First we want to convert the dateRep to a date object (cannot be seen in the above, but the dates are represented by a string). Then use that as index for easier access later.

import pandas as pd

# Just to get more rows, columns and display width
pd.set_option('display.max_rows', 300)
pd.set_option('display.max_columns', 300)
pd.set_option('display.width', 1000)
# Get the updated data
table = pd.read_csv("https://opendata.ecdc.europa.eu/covid19/casedistribution/csv")
# Convert dateRep to date object
table['date'] = pd.to_datetime(table['dateRep'], format='%d/%m/%Y')
# Use date for index
table = table.set_index('date')

Step 2: Prepare data and compute values needed for plot

What makes sense to plot?

Good question. In a Choropleth map you will color according to a value. Here we will color in darker red the higher the value a country is represented with.

If we plotted based on number new COVID-19 cases, this would be high for countries with high populations. Hence, the number of COVID-19 cases per 100,000 people is used.

Using new COVID-19 cases per 100,000 people can be volatile and change drastic from day to day. To even that out, a 7 days rolling sum can be used. That is, you take the sum of the last 7 days and continue that process through your data.

To make it even less volatile, the average of the last 14 days of the 7 days rolling sum is used.

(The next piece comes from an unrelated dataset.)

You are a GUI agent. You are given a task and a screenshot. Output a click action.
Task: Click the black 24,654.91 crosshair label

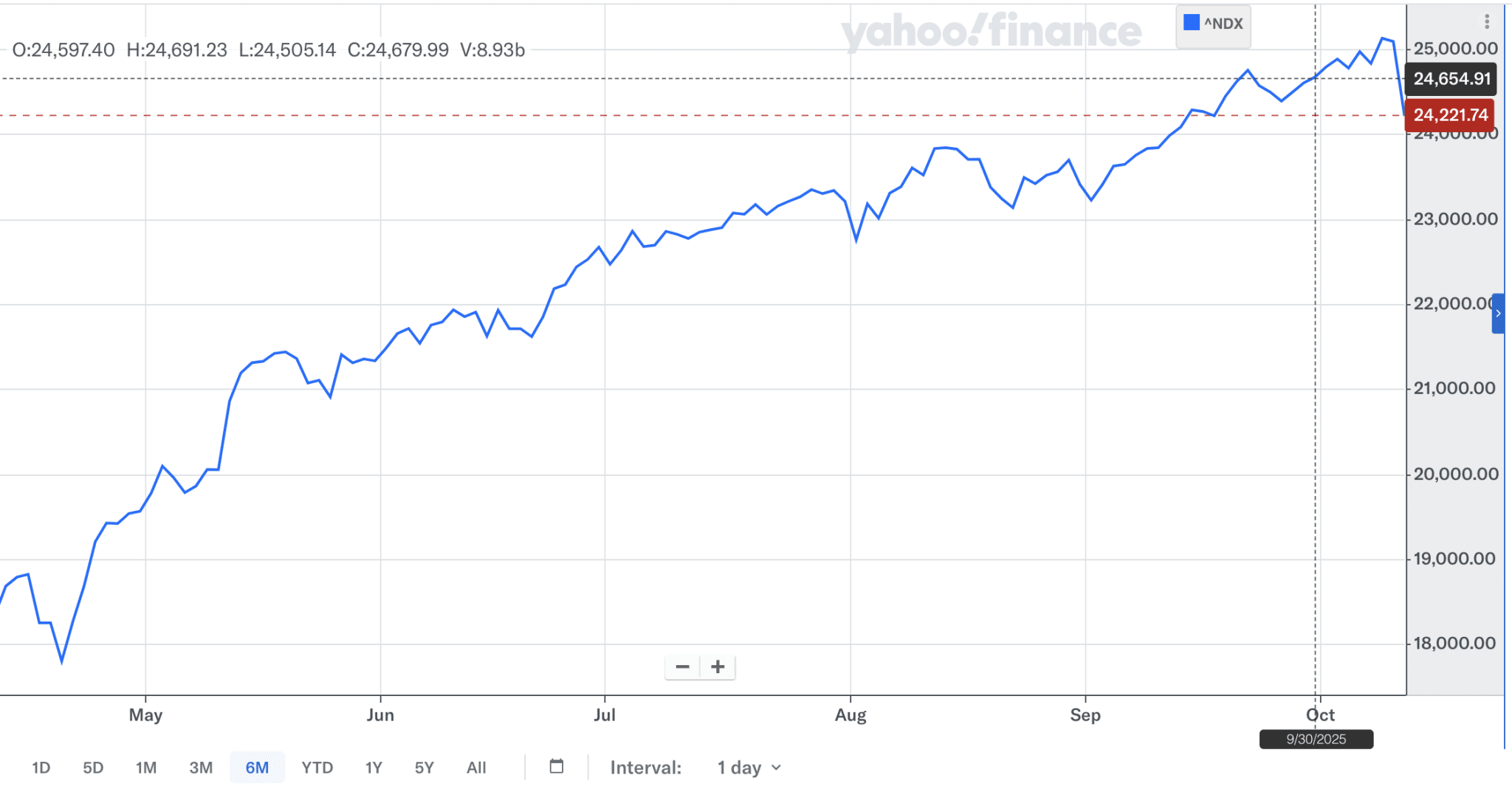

And no, it is not just something invented by me. It is used by the authorities in my home country to calculate rules of which countries are open for travel or not.

This can by the data above be calculated by computing that data.

def get_stat(country_code, table):
    data = table.loc[table['countryterritoryCode'] == country_code]
    data = data.reindex(index=data.index[::-1])
    data['7 days sum'] = data['cases'].rolling(7).sum()
    data['7ds/100000'] = data['7 days sum'] * 100000 / data['popData2019']
    data['14 mean'] = data['7ds/100000'].rolling(14).mean()
    return data

The above function takes the table we returned from Step 1 and extract a country based on a country code. Then it reverses the data to have the dates in chronological order.

After that, it computes the 7 days rolling sum. Then computes the new cases by the population in the country in size of 100,000 people. Finally, it computes the 14 days average (mean) of it.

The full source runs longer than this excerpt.